Общество перестало существовать в отрыве от природы, экономическая жизнь – отдельно от ее экологических последствий. Каждый акт индивидуального потребления означает еще один выброс карбона в атмосферу, которой дышат все – растения, животные, люди. Экологические реформы упираются в социальные изменения, граничащие с революцией, что невозможно без столь же радикальных изменений международных отношений. Разобщенность национальных государств затрудняет предотвращение климатической катастрофы. Сохранение климата – общее благо, его ухудшение – общая беда. Только глобальное сообщество может предотвратить катастрофу, и революция снова может быть только мировой.

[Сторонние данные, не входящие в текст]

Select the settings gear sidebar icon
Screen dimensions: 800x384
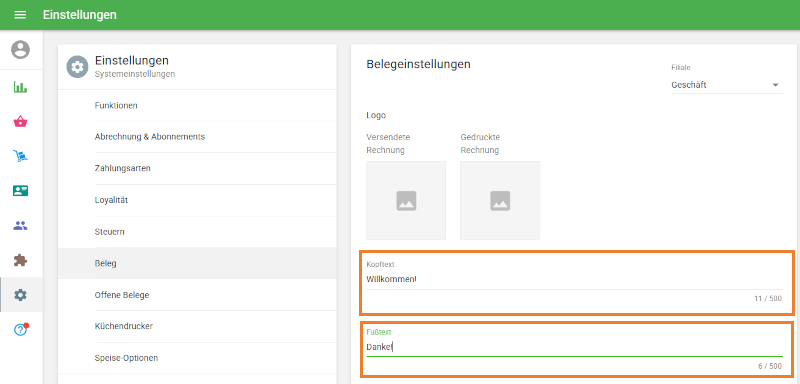20,295

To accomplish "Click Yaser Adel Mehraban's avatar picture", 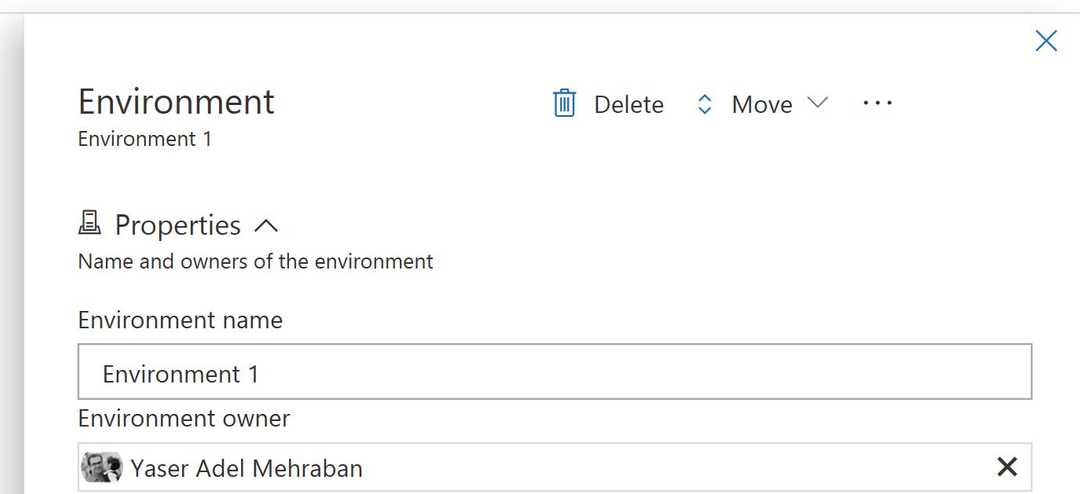I will pyautogui.click(x=102, y=467).
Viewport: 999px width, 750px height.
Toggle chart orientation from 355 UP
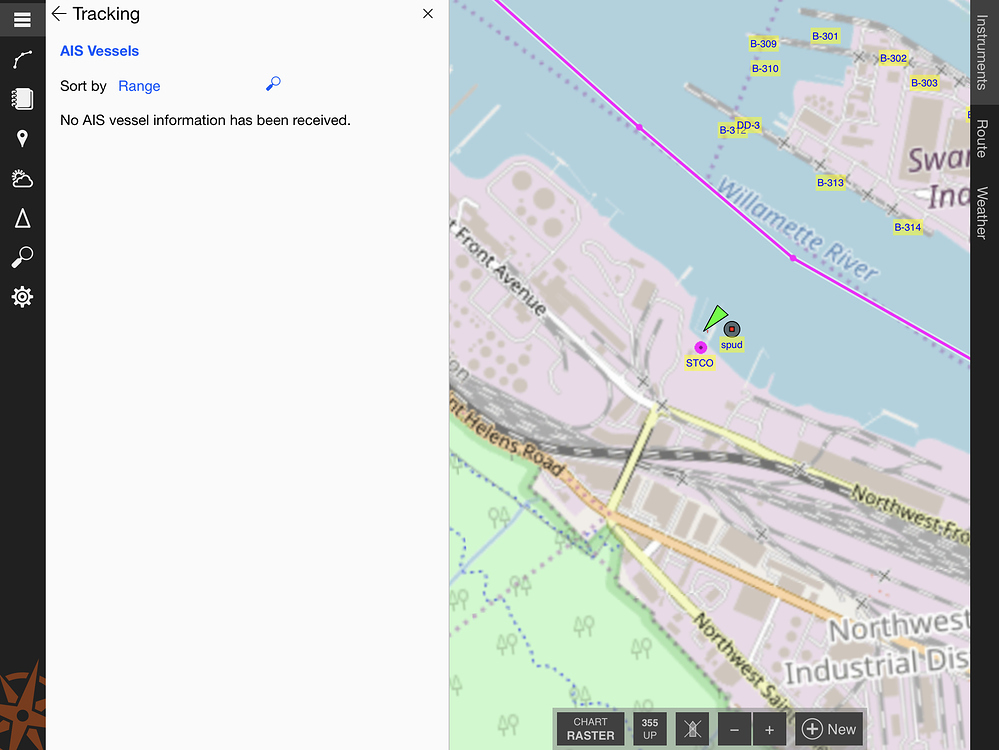(649, 728)
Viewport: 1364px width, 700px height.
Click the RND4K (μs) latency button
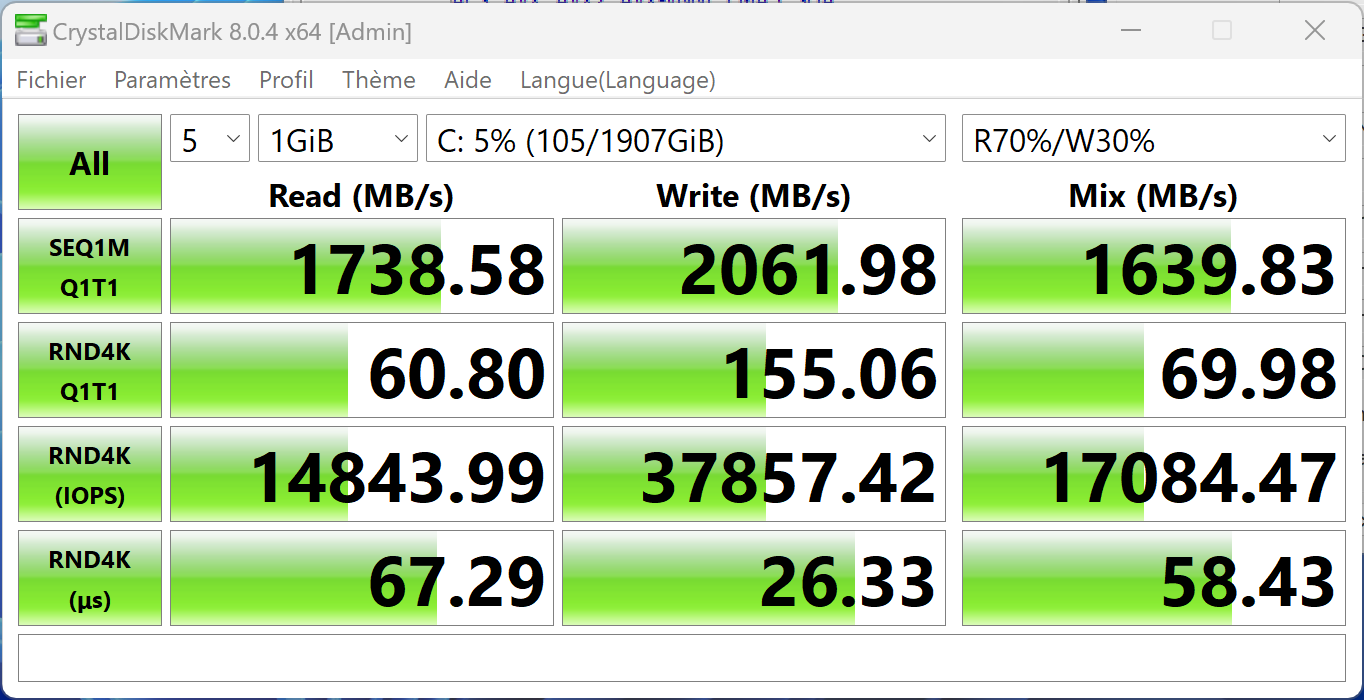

Новый курс Рузвельта действовал в одной отдельно взятой стране, но Зеленый новый курс – лозунг американских демократов 2019 года – сможет действовать только в планетарном масштабе. Масштаб грядущей катастрофы таков, что он должен ужаснуть человечество и остановить борьбу всех против всех. Это равносильно установлению глобального суверенитета, появлению мирового правительства – только ужас будет исходить не от Левиафана, а от Геи.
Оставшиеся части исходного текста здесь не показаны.